→ **Exercise objective**: Restate word for word the lines of the material below, from the line with "This screenshot has height=377, width=500." to the line with "Click the flag", both lines included, and no others.

→ **Data for this task**:
·····

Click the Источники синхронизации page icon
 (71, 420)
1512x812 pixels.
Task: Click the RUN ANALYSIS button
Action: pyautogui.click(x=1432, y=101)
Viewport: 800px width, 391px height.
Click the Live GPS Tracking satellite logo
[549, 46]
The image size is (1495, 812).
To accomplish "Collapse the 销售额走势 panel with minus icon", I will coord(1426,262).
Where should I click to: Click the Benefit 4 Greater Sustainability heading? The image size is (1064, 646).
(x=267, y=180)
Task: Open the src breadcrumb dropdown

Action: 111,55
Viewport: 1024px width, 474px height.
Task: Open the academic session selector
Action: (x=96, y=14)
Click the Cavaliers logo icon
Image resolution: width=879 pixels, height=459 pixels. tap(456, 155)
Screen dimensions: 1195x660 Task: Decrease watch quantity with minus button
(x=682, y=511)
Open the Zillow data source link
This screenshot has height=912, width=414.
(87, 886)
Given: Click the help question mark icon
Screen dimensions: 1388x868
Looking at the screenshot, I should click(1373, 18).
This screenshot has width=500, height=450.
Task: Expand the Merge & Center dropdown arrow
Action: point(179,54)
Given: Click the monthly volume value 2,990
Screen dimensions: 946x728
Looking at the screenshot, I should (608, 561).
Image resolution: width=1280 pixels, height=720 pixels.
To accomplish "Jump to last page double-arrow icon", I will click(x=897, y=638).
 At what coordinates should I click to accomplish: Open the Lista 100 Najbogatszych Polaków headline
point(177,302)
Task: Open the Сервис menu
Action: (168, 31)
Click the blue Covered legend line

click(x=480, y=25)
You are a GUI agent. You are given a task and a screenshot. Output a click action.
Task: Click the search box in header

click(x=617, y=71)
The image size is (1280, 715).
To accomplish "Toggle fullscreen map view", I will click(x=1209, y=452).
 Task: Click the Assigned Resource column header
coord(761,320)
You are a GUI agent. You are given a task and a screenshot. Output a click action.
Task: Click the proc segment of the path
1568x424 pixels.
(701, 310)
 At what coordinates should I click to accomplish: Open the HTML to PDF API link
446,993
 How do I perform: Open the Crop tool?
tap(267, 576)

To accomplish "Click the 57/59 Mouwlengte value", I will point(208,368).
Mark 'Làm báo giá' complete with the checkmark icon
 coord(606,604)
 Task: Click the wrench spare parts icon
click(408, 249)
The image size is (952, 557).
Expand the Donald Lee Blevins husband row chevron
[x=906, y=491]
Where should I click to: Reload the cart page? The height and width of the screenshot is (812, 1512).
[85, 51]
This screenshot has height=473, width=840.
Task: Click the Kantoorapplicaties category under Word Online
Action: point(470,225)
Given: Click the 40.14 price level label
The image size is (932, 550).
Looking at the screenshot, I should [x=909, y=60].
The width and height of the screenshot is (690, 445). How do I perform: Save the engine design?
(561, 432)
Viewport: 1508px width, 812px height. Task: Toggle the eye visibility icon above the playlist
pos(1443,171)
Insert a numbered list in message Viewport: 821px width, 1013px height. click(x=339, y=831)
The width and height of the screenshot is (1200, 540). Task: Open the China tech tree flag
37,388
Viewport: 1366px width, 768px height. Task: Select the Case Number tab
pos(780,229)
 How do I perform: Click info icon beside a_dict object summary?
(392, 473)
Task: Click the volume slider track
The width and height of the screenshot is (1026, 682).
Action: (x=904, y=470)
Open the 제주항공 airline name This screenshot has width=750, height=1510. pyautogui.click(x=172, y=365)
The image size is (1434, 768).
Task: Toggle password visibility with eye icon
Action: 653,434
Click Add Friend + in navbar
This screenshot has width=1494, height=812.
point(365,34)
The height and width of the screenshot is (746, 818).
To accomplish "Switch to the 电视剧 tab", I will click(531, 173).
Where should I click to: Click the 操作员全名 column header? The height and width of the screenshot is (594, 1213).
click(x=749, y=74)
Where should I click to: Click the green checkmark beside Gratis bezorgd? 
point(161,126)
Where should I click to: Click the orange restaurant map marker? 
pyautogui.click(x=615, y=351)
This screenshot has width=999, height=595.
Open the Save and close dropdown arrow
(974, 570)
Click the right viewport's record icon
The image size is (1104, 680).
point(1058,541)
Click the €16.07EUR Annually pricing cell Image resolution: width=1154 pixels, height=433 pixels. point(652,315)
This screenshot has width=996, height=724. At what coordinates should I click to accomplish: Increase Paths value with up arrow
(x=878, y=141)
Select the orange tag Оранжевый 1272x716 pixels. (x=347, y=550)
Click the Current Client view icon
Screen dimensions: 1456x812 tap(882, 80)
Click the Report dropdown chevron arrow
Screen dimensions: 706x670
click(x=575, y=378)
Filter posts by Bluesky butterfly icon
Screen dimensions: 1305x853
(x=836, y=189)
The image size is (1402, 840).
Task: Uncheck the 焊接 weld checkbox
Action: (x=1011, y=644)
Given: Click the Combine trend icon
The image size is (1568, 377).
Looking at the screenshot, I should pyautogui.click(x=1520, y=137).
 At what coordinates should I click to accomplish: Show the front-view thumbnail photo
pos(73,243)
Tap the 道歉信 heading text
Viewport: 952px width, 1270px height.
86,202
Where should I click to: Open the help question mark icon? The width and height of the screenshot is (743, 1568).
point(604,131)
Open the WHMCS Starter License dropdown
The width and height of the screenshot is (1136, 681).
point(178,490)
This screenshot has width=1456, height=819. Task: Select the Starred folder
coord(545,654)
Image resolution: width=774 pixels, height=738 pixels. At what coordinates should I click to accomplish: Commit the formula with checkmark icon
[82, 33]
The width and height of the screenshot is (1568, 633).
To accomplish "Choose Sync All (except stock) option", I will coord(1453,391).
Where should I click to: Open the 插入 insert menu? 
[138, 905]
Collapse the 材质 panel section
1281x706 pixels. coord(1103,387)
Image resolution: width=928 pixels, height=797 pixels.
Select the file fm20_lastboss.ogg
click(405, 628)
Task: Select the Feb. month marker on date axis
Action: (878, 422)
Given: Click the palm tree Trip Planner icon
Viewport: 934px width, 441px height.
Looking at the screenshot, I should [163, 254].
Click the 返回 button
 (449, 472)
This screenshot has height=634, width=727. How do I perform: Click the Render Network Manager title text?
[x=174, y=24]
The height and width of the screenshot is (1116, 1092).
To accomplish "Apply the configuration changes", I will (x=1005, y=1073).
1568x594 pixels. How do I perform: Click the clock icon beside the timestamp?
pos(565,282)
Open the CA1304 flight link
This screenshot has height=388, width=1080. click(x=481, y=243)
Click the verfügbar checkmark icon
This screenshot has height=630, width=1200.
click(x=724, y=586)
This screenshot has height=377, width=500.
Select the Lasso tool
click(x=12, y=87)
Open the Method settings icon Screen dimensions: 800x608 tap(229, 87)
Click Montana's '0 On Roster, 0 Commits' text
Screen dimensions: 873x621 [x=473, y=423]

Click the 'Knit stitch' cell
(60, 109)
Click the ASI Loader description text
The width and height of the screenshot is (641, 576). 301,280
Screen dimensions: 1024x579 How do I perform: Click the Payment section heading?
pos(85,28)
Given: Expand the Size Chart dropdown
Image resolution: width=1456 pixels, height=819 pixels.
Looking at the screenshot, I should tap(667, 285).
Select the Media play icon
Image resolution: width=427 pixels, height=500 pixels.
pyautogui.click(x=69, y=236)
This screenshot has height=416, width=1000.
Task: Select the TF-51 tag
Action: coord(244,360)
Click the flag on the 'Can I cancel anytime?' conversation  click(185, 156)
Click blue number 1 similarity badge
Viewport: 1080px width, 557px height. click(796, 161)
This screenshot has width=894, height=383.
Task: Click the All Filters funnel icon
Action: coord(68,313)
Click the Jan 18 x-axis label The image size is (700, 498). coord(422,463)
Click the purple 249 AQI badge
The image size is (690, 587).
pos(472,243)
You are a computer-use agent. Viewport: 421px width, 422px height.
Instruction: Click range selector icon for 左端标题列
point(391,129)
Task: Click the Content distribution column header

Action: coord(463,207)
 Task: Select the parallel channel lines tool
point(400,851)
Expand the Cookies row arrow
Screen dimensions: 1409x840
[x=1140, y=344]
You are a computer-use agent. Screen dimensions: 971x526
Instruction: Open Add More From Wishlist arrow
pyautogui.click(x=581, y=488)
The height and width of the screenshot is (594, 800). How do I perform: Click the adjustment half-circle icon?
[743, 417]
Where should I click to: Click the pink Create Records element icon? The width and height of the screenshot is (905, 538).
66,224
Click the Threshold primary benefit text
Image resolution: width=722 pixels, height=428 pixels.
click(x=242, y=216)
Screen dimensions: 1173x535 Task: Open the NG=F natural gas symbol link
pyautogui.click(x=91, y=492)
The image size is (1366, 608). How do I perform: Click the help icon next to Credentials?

·····

→ **Problem solution**:
This screenshot has height=377, width=500.
Select the Lasso tool
click(x=12, y=87)
Open the Method settings icon Screen dimensions: 800x608 tap(229, 87)
Click Montana's '0 On Roster, 0 Commits' text
Screen dimensions: 873x621 [x=473, y=423]

Click the 'Knit stitch' cell
(60, 109)
Click the ASI Loader description text
The width and height of the screenshot is (641, 576). 301,280
Screen dimensions: 1024x579 How do I perform: Click the Payment section heading?
pos(85,28)
Given: Expand the Size Chart dropdown
Image resolution: width=1456 pixels, height=819 pixels.
Looking at the screenshot, I should tap(667, 285).
Select the Media play icon
Image resolution: width=427 pixels, height=500 pixels.
pyautogui.click(x=69, y=236)
This screenshot has height=416, width=1000.
Task: Select the TF-51 tag
Action: coord(244,360)
Click the flag on the 'Can I cancel anytime?' conversation  click(185, 156)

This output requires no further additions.